*** Information provided ***

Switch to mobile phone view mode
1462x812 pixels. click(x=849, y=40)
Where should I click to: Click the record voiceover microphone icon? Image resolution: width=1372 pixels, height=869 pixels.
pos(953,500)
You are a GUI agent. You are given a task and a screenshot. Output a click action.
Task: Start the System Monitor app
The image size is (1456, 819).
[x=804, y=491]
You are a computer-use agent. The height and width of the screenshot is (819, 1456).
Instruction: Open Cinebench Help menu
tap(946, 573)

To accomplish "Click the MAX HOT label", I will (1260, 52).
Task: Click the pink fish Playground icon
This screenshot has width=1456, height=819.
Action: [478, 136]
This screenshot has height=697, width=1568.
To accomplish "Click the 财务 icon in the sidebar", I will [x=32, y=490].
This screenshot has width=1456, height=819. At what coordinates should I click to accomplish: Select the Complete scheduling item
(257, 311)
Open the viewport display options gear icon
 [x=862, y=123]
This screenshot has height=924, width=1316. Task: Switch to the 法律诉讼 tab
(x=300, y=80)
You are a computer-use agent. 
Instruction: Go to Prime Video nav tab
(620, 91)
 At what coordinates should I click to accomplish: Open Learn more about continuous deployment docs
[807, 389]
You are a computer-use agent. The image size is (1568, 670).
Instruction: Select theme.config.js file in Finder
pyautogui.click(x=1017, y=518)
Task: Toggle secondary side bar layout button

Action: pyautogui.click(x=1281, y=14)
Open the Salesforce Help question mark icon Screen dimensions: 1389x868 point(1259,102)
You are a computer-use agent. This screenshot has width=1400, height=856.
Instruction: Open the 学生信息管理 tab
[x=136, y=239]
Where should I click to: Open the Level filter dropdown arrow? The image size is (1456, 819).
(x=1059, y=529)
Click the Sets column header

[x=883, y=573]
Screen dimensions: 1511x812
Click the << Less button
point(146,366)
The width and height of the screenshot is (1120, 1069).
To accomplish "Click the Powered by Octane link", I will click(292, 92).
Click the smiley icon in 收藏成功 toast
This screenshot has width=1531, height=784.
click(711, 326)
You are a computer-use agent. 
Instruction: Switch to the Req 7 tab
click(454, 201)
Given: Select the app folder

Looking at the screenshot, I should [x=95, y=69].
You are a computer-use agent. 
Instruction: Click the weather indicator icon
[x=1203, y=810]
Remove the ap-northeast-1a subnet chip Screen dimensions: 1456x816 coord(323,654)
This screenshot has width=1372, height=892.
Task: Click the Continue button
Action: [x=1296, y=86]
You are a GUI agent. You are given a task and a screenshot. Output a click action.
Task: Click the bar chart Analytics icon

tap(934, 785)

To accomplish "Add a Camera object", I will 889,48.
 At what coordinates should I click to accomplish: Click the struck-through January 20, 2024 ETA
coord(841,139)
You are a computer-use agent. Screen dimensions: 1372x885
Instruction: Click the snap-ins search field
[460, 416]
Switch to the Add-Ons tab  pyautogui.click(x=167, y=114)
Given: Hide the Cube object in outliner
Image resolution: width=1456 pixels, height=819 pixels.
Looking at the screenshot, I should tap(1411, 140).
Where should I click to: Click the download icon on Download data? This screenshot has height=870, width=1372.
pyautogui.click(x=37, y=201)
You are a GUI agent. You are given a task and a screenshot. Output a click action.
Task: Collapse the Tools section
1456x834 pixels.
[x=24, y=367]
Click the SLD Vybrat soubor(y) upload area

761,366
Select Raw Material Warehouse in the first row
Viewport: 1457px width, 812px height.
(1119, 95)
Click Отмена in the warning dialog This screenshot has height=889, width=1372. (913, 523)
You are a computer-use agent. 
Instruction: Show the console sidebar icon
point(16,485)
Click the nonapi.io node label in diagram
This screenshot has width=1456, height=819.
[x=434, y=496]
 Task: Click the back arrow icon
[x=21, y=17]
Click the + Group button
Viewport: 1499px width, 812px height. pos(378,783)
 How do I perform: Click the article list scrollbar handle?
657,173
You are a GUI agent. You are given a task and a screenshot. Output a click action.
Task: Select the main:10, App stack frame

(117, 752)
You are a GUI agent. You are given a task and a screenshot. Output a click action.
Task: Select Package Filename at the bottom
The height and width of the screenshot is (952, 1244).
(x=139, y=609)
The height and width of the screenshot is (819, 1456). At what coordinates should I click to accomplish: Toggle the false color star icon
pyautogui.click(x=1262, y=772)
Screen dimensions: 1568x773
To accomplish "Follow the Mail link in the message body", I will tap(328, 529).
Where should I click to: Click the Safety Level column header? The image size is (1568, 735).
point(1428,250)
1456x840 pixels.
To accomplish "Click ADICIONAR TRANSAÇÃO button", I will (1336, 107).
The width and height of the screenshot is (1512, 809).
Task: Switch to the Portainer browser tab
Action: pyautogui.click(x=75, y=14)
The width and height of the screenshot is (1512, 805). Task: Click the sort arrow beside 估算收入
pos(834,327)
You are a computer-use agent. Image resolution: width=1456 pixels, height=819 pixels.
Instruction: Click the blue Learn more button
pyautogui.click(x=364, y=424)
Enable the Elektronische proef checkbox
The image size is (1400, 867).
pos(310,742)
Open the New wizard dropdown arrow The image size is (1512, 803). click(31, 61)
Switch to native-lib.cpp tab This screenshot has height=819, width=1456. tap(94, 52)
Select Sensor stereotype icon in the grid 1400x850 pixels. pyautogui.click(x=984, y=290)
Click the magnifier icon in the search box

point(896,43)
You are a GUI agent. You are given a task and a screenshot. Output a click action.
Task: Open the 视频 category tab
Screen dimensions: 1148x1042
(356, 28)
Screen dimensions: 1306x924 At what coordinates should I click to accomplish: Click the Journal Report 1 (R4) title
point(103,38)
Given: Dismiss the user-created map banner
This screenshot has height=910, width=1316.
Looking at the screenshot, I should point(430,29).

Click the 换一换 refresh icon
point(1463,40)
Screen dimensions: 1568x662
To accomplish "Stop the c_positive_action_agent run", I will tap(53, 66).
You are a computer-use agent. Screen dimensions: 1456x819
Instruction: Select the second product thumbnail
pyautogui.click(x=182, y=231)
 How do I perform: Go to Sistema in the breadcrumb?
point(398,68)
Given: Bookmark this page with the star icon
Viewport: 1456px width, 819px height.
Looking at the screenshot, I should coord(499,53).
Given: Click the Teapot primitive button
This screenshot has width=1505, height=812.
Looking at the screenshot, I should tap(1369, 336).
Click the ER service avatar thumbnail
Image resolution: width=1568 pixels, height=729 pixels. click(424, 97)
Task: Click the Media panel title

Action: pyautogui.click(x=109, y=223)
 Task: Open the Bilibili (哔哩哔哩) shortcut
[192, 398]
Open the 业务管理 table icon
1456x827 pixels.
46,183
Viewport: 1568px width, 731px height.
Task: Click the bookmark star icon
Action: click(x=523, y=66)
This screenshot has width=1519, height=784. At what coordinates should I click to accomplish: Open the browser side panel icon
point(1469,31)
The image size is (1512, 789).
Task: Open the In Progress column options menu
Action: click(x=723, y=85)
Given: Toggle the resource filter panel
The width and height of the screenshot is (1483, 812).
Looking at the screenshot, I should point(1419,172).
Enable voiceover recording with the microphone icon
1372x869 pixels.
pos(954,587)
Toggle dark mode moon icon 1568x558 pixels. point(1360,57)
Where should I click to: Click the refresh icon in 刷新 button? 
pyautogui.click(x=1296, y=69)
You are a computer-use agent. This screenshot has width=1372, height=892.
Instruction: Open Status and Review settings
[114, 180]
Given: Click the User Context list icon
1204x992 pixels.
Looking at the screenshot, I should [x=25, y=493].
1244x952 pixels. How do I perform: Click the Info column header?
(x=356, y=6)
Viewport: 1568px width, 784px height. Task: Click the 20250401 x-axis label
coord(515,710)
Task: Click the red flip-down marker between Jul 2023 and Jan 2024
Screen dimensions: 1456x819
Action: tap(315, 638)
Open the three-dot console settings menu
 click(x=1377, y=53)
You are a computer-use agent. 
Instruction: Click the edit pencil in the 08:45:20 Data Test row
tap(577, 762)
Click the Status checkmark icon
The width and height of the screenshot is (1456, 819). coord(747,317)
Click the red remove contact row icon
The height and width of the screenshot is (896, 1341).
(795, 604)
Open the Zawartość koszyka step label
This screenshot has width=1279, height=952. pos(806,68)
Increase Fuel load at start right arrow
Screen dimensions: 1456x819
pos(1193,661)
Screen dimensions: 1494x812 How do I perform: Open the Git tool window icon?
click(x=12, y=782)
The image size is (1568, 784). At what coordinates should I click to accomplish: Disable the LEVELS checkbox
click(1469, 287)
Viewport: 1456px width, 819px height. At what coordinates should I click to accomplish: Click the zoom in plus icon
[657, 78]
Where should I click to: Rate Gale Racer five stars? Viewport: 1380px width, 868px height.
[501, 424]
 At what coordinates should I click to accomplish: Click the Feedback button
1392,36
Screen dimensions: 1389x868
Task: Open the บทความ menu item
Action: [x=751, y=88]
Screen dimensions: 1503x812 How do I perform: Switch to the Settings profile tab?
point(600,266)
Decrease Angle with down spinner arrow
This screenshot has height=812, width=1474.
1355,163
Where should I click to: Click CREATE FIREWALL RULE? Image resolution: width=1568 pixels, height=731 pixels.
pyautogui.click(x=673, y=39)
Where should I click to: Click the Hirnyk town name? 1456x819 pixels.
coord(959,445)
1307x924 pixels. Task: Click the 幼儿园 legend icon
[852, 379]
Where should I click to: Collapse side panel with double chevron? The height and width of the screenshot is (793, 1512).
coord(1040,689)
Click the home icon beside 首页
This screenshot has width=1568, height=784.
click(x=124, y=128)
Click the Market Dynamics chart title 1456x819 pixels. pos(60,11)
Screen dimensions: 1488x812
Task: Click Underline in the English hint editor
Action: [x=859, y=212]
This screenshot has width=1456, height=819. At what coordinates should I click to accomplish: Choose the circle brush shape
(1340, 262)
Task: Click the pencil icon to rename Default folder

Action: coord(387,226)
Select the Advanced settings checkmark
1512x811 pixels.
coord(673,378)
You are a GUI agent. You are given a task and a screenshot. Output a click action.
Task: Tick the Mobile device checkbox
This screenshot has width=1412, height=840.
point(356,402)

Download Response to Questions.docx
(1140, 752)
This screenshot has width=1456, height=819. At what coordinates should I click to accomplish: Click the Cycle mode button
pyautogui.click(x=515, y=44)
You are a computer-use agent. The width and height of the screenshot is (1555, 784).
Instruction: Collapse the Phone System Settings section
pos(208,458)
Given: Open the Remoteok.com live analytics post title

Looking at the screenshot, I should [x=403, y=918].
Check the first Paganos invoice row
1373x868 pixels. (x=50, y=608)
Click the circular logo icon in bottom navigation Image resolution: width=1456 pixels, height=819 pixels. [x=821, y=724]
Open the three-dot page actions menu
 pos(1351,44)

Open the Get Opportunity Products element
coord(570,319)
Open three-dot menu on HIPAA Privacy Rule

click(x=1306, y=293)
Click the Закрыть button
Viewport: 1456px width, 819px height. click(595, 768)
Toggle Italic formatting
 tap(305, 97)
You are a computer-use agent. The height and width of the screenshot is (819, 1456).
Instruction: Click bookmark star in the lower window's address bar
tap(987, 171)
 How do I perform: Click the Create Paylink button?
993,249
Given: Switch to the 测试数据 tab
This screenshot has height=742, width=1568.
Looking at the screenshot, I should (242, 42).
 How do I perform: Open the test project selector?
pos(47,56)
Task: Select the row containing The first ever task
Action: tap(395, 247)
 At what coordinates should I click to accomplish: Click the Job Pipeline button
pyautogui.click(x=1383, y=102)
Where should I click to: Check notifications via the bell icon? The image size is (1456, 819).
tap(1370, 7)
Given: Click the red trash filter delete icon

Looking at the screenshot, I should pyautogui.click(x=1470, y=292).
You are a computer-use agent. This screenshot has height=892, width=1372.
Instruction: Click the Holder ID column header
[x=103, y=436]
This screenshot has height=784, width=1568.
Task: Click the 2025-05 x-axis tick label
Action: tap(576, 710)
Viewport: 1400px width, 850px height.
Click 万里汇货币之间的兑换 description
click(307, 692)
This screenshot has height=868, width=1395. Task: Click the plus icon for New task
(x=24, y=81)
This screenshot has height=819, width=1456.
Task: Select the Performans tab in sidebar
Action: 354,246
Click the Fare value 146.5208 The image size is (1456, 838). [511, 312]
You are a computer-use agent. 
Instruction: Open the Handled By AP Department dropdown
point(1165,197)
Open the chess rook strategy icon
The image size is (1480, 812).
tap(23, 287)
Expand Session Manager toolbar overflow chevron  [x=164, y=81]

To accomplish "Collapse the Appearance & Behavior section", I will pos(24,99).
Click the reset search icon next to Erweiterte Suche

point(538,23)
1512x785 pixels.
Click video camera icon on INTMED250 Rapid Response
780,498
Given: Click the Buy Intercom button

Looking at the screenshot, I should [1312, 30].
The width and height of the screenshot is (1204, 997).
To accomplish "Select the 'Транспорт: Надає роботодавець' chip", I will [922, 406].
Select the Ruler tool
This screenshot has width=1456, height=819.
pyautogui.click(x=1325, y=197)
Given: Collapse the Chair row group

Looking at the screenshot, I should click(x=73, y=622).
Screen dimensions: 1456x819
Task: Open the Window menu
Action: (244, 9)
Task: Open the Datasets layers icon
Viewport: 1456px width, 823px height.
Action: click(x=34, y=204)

***

## What the task asks
From the records, copy out each line that includes the string "bottom".

## Task result
Task: Select Package Filename at the bottom
Click the circular logo icon in bottom navigation Image resolution: width=1456 pixels, height=819 pixels. [x=821, y=724]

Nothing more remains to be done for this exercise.